Filipescu took a stand against far-right violence and, already in July 1930, asked that Gheorghe Beza, a former Epoca reporter who had tried to kill the PNL's Constantin Angelescu, be put to death. That "extreme" approach was criticized at the time by the left-wing paper Adevărul, which also noted that Filipescu had little in the way of practical solutions against fascist agitation. In early 1934, Premier Duca's assassination by an Iron Gard death squad signaled a period of uncertainty, and seemed to ensure a pretext for Carol's authoritarianism. By then, Filipescu and Maniu were mainly visible as the sworn enemies of the king, whom they had come to see as an autocratic figure, forcing them into talks about forming the democratic opposition. As early as 1933, rumor spread that they were both turning republican, joining hands with the more radical Nicolae L. Lupu. Having held on to a Senate seat, Filipescu pressured Gheorghe Tătărescu's government to report on its policies after Duca's assassins had been tried and sentenced; this effort was backed by the PNȚ's Grigore Gafencu and Mihail Mora.

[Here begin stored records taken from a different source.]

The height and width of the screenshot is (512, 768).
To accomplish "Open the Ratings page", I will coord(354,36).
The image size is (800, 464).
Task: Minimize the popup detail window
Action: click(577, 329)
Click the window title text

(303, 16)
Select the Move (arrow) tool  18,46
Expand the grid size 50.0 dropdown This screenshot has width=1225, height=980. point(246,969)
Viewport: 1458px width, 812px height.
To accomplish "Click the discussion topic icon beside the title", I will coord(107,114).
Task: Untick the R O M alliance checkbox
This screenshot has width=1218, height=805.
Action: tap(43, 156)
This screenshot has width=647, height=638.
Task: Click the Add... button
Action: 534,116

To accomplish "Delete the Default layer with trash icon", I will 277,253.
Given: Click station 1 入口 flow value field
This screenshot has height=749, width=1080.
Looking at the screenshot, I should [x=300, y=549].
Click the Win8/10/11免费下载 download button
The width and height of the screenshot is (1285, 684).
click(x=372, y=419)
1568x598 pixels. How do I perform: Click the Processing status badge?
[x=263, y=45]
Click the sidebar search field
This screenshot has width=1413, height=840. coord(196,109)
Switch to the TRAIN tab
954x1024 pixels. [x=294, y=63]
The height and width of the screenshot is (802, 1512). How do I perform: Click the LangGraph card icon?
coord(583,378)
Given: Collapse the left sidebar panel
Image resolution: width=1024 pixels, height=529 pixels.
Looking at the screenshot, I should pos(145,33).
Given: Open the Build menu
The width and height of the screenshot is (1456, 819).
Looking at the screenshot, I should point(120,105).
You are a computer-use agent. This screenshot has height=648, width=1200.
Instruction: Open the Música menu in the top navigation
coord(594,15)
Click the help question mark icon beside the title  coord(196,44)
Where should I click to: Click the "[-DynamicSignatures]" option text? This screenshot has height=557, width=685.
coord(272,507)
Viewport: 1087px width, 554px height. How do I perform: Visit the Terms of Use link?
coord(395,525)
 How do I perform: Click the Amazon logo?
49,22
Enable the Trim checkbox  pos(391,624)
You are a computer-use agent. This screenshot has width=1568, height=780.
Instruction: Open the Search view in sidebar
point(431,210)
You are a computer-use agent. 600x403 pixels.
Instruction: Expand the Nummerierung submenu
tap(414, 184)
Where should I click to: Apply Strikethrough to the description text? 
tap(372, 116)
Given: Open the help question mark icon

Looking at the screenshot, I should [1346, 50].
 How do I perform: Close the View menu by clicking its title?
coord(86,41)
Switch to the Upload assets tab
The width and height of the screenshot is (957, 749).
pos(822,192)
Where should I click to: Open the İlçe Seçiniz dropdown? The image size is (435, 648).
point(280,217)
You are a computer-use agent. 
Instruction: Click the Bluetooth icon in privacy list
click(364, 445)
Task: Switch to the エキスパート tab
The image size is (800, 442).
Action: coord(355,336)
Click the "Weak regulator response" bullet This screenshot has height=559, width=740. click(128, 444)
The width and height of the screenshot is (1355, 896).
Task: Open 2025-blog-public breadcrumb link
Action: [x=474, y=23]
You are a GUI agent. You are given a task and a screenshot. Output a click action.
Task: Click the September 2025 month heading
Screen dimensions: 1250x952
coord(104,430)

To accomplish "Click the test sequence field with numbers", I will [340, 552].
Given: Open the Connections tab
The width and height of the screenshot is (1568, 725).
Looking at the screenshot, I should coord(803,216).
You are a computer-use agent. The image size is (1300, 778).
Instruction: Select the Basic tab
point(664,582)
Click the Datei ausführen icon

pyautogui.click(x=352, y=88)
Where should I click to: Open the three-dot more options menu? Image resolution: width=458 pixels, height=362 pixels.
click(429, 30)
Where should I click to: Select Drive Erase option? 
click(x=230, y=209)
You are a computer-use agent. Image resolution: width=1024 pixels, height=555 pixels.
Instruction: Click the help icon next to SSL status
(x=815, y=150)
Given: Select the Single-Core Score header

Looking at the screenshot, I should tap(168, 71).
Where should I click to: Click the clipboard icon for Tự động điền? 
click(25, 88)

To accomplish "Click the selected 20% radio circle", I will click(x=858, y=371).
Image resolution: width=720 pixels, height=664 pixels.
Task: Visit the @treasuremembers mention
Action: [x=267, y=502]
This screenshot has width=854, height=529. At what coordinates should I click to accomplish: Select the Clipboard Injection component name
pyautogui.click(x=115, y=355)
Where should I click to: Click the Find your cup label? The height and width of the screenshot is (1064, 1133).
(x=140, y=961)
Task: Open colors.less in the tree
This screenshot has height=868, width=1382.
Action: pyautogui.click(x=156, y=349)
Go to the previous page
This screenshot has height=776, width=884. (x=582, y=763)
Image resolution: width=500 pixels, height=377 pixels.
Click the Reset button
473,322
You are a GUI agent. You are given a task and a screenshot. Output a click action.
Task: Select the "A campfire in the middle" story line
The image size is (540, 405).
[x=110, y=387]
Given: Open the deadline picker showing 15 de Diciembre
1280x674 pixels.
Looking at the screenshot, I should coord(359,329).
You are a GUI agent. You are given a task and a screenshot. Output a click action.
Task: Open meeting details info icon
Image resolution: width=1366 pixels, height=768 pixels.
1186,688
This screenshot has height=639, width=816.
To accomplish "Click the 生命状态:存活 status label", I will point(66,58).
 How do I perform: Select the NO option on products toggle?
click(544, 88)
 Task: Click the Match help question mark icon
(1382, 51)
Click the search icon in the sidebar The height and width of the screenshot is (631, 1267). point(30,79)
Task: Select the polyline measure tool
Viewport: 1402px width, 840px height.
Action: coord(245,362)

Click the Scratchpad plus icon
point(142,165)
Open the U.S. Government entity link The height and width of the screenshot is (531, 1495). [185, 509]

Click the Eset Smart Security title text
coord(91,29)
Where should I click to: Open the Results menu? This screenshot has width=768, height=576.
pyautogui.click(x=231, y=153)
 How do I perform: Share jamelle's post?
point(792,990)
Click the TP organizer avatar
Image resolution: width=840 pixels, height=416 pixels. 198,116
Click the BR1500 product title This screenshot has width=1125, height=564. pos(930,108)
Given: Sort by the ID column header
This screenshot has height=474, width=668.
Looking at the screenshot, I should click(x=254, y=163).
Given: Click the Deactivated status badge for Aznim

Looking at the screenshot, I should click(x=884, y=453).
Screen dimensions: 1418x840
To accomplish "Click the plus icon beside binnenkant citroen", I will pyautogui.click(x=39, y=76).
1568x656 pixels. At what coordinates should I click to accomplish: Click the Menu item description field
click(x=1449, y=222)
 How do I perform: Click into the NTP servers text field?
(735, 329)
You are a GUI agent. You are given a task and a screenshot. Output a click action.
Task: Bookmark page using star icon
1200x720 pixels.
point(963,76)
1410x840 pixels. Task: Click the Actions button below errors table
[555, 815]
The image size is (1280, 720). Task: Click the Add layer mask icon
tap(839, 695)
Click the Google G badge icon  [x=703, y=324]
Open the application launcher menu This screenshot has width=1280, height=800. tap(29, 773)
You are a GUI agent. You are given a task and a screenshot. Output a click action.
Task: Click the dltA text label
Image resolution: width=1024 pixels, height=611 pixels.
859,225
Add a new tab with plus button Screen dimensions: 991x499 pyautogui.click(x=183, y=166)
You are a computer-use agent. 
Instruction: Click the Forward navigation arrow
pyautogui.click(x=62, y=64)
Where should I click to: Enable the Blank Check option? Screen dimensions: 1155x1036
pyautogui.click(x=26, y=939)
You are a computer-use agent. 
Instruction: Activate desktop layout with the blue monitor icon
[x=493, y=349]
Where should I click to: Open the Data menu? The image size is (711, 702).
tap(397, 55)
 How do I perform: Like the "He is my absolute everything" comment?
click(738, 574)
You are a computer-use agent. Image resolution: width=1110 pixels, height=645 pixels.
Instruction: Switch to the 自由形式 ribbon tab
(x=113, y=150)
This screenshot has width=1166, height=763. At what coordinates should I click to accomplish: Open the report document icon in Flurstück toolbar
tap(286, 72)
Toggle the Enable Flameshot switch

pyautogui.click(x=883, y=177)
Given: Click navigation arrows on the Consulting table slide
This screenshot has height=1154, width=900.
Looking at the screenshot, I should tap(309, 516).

As Conservative leader, he drafted a strategy against Carol's state of emergency, which legalized political censorship, and invited the PP, the PNȚ, the Radical Peasants' Party and the Georgist Liberals to join him in this effort. In August 1934, he hosted in Bucharest a grand reception in honor of Maniu. By then, the groups involved had agreed on several demands, including that Carol should renounce his mistress, Elena Lupescu, and that Gavrilă Marinescu be removed from the leadership of Romanian Police. At the Telephone Palace, Filipescu switched from spying on behalf of the king to intercepting the royal court itself, obtaining information which made its way Maniu and Titulescu. In December, the issue of intercepts erupted into national scandal, with claims that American spies were acting as ITT staff. This rumor prompted Siguranța agents to search the Telephone Palace and Filipescu's home. Widely seen as compromised by the affair, Filipescu was again protected by the king.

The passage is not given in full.